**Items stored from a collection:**
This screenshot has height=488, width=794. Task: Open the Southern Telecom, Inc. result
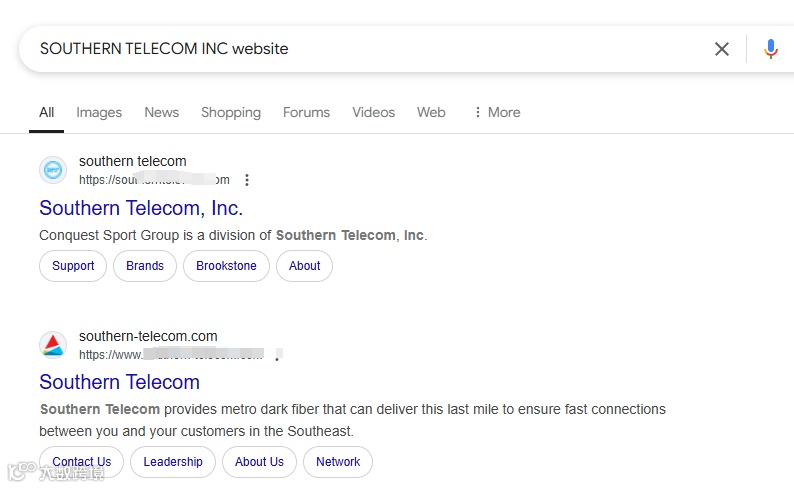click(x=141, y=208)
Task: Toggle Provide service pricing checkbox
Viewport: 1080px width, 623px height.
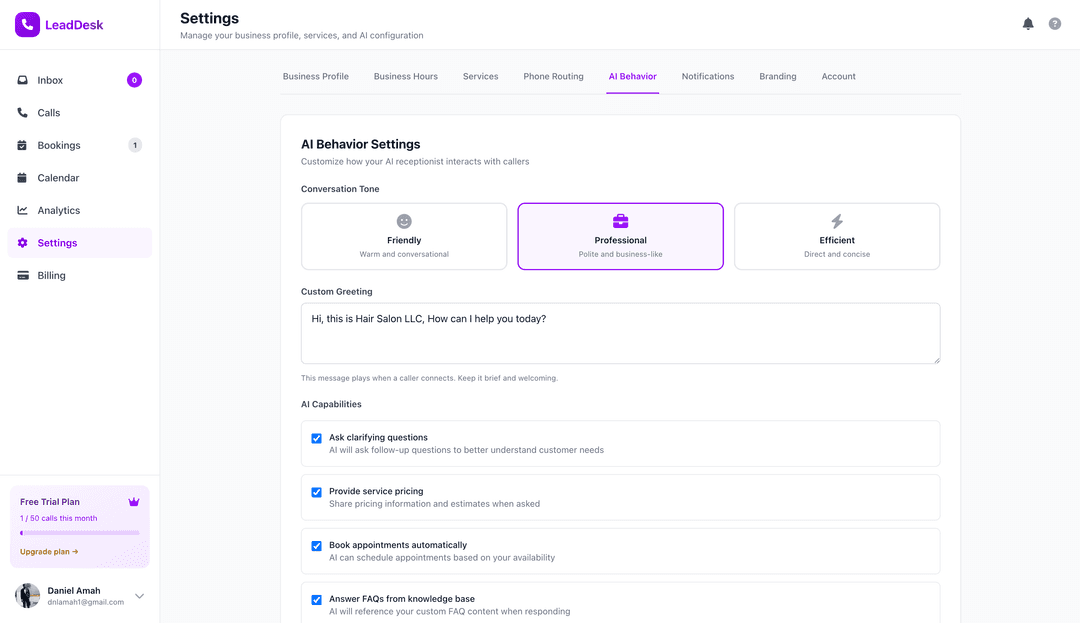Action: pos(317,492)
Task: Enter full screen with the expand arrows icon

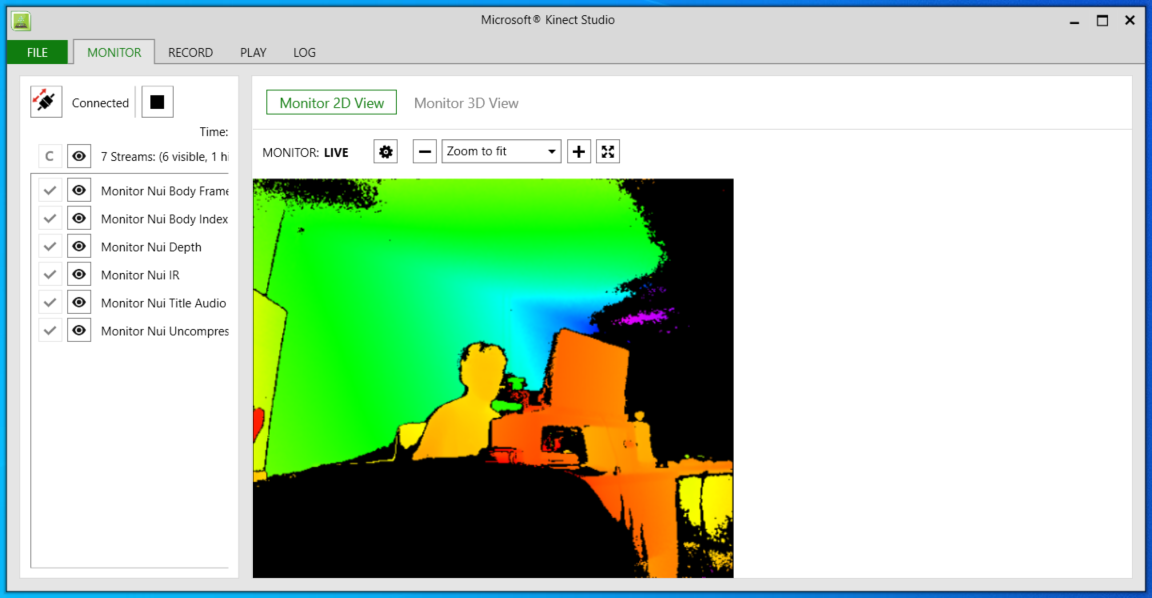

**Task:** Write out all the entries above line by line without changing a word, and leave out the pictures.

**Result of this exercise:**
This screenshot has height=488, width=794. Task: Open the Southern Telecom, Inc. result
click(x=141, y=208)
Task: Toggle Provide service pricing checkbox
Viewport: 1080px width, 623px height.
Action: pos(317,492)
Task: Enter full screen with the expand arrows icon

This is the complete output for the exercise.